╭─ TEXTE SOURCE

25 octobre : « Tâchez de vous ranger au point convenu ; donnez-nous des détails dont vos dépêches manquent... Nous pouvons agir efficacement dans quinze jours ; il faut que vous ayez, à ce moment, 120,000 hommes de vos meilleures troupes au point convenu. »
Le 10 novembre, le général Trochu ne recevant aucune réponse, écrivit à M. Gambetta :
Gouverneur de Paris à M. Gambetta.
10 novembre 1870.
Nous sommes sans nouvelles de Tours depuis le 26 octobre et d'autant plus inquiets que l'ennemi fait répandre dans nos camps des nouvelles sinistres sur l'état des départements.
Votre silence rend aussi la situation du Gouvernement difficile devant la population de Paris, qui croit que nous lui cachons des nouvelles.

╰─
╭─ DONNÉES FOURNIES

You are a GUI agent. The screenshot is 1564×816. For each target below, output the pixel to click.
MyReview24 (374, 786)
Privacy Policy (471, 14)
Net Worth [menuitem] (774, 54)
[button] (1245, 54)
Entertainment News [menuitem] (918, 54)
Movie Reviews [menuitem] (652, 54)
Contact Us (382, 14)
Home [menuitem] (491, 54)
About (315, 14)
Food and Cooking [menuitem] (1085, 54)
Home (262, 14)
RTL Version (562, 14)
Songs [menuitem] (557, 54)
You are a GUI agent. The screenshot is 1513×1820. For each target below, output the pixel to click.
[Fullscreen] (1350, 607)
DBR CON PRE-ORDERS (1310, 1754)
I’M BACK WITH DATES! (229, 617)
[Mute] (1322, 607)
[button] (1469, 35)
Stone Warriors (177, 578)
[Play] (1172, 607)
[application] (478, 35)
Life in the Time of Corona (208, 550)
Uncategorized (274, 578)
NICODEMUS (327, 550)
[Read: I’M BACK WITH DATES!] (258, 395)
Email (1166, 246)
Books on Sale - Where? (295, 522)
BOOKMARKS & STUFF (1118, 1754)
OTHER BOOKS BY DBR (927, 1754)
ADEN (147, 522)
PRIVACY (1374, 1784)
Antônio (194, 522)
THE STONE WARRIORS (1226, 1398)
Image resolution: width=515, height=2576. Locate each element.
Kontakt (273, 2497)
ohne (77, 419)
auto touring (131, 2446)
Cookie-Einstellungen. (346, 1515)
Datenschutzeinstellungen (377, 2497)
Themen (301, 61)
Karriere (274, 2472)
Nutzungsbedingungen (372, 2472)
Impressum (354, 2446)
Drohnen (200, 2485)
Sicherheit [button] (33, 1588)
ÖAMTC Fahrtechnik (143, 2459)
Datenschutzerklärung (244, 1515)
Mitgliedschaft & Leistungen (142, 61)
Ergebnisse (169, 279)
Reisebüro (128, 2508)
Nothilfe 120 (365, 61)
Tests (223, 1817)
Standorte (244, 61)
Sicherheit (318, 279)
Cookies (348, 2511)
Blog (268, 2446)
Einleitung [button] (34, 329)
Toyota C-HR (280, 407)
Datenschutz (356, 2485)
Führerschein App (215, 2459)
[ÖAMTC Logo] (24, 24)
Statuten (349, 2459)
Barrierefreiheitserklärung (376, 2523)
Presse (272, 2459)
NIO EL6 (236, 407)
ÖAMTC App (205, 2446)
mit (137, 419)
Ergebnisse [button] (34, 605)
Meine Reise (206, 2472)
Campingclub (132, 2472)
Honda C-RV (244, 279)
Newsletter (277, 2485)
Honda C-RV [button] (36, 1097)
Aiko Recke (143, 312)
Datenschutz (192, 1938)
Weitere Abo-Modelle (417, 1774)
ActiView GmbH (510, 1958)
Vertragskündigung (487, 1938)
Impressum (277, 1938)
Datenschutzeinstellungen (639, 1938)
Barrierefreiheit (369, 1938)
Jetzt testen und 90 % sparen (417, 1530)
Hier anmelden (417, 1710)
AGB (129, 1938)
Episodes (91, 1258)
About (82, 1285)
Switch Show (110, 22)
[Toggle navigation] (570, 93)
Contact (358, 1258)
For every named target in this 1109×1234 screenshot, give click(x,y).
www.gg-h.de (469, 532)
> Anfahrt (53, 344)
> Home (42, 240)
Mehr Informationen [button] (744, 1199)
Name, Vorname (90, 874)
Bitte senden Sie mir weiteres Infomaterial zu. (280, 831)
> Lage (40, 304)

╰─

EXERCICES PROPOSÉS:
A – Reproduisez tout ce qui va, dans le texte source, de « Le 10 novembre, le » jusqu'à « cachons des nouvelles. ».
B – D'après le texte source, depuis quelle date le gouverneur de Paris est-il sans nouvelles de Tours ?

CORRIGÉ DE L'EXERCICE:
A –
Le 10 novembre, le général Trochu ne recevant aucune réponse, écrivit à M. Gambetta :
Gouverneur de Paris à M. Gambetta.
10 novembre 1870.
Nous sommes sans nouvelles de Tours depuis le 26 octobre et d'autant plus inquiets que l'ennemi fait répandre dans nos camps des nouvelles sinistres sur l'état des départements.
Votre silence rend aussi la situation du Gouvernement difficile devant la population de Paris, qui croit que nous lui cachons des nouvelles.

B – Depuis le 26 octobre.